Report every line of the listing below in which the string "plus" appears.
Data excerpts START
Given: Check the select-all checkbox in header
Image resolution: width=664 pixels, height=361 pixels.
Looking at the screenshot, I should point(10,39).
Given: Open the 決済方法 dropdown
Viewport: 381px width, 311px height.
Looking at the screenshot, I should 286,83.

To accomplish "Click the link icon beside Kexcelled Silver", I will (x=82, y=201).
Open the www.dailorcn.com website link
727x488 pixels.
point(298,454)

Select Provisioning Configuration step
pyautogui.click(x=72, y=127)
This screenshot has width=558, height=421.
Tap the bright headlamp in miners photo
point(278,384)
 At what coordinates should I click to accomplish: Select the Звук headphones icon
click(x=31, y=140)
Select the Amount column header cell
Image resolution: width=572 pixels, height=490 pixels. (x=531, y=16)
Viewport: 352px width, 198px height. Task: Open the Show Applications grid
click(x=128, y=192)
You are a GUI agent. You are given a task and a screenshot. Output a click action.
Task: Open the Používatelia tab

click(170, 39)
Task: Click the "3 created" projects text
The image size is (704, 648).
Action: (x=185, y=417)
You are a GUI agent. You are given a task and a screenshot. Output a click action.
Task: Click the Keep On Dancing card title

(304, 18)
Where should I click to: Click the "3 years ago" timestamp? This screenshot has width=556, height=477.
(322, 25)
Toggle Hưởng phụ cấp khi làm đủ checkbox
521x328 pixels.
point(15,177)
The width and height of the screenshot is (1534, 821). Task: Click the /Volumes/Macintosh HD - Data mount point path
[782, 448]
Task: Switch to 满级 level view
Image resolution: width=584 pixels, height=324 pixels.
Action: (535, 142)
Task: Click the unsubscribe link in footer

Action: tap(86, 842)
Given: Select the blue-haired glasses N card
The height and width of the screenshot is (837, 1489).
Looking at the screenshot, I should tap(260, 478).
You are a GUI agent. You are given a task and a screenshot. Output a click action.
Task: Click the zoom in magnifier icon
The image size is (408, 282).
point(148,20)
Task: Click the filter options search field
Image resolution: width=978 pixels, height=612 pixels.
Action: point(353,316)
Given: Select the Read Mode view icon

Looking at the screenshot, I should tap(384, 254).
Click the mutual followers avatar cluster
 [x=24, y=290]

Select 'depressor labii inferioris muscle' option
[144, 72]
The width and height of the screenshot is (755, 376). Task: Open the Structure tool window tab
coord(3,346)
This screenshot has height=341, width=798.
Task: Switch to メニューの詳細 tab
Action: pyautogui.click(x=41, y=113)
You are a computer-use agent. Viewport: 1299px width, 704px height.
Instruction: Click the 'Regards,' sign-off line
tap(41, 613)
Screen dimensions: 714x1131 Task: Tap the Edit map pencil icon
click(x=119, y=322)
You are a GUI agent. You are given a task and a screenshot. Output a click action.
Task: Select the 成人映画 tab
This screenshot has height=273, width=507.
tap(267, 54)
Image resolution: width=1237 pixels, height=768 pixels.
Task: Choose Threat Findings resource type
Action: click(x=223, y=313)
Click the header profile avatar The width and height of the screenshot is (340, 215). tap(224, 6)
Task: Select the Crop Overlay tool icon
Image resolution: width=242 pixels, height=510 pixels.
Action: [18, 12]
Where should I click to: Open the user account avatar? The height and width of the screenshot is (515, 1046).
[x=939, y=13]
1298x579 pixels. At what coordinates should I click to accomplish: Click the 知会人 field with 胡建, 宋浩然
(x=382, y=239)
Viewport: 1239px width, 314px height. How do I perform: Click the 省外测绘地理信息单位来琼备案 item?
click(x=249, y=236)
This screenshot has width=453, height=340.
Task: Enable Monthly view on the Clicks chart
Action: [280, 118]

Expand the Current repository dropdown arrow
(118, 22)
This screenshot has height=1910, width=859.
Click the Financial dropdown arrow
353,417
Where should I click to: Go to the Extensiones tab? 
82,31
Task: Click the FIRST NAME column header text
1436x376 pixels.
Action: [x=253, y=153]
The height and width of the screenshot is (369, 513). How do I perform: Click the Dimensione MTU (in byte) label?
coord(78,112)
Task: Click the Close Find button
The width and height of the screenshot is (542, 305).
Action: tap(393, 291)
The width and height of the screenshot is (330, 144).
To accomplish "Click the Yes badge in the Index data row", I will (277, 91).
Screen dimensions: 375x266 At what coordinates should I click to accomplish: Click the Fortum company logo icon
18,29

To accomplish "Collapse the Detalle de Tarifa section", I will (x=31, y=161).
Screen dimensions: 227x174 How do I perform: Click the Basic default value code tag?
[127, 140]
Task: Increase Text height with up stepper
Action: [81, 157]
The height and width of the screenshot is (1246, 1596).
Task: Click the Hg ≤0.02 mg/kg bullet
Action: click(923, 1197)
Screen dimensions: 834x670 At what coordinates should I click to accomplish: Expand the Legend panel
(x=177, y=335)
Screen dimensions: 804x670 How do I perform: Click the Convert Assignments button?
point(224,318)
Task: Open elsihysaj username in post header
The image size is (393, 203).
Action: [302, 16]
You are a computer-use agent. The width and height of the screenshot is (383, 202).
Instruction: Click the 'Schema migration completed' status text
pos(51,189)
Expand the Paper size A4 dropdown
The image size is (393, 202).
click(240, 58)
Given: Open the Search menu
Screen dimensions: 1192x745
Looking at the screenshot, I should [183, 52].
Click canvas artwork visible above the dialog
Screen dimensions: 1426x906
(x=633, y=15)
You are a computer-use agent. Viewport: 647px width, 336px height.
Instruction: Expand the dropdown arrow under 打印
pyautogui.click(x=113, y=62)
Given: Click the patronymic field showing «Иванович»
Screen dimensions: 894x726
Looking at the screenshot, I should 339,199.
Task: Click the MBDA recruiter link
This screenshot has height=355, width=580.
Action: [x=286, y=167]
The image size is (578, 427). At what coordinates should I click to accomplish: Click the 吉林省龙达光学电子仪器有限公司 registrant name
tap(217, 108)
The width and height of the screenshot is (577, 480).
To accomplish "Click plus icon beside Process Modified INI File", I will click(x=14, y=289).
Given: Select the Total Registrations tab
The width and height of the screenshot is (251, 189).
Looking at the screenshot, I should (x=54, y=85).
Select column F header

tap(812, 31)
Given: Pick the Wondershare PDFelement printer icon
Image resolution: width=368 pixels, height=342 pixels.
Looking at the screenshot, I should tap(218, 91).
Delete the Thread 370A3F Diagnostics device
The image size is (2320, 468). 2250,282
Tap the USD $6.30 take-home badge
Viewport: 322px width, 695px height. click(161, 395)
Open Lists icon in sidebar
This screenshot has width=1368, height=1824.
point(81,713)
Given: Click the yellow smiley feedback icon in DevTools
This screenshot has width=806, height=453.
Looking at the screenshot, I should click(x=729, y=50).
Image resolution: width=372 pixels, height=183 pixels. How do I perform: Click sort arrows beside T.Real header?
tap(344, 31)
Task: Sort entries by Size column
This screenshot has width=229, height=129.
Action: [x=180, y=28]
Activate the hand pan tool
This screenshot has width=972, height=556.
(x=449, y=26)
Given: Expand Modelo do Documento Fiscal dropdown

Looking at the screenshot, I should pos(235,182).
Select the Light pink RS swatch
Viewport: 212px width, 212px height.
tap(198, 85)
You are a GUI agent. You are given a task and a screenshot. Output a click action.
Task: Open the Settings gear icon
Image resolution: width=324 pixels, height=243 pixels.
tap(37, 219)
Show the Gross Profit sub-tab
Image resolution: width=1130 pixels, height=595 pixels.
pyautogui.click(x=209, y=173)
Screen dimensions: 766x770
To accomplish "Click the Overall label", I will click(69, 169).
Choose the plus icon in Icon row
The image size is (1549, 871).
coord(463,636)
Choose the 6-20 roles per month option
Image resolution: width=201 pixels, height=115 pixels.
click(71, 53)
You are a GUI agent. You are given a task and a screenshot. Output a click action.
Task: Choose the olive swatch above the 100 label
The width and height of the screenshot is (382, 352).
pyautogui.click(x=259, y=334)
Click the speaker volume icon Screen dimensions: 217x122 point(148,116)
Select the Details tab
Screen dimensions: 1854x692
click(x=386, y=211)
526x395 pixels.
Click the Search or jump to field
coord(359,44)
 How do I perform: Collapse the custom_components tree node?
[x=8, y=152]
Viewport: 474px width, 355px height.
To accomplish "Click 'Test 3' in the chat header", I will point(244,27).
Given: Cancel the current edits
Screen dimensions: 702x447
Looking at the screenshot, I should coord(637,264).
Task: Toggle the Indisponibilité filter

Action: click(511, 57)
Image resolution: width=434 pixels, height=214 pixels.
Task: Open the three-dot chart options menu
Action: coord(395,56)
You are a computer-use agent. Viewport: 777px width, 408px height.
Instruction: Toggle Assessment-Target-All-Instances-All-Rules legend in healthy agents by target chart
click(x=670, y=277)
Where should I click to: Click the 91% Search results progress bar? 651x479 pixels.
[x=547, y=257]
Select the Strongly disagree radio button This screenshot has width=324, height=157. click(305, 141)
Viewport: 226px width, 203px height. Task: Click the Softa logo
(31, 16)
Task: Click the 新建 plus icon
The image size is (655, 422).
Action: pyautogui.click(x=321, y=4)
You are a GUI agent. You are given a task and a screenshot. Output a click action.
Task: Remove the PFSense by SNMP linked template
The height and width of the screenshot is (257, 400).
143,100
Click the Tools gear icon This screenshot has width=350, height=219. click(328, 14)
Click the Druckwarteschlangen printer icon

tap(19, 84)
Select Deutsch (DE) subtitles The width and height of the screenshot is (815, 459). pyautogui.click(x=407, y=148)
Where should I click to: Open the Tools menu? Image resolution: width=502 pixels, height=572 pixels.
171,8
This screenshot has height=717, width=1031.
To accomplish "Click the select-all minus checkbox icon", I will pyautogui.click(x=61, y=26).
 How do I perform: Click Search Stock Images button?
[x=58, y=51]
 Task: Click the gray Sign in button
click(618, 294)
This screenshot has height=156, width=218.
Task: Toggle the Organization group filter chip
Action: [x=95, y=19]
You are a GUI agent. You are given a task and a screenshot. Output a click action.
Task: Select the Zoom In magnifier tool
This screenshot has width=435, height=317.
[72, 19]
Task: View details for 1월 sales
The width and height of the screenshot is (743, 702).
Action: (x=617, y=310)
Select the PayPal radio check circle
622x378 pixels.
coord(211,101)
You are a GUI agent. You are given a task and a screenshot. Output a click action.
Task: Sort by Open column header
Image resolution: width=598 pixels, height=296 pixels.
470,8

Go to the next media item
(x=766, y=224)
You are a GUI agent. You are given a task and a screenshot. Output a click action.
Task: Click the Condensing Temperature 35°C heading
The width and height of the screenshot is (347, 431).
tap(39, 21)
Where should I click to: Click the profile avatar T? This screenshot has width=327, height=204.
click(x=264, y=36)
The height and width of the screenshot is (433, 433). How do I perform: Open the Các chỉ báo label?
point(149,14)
Data excerpts END
Exercise response =
To accomplish "Click plus icon beside Process Modified INI File", I will click(x=14, y=289).
Choose the plus icon in Icon row
Task: Click the 新建 plus icon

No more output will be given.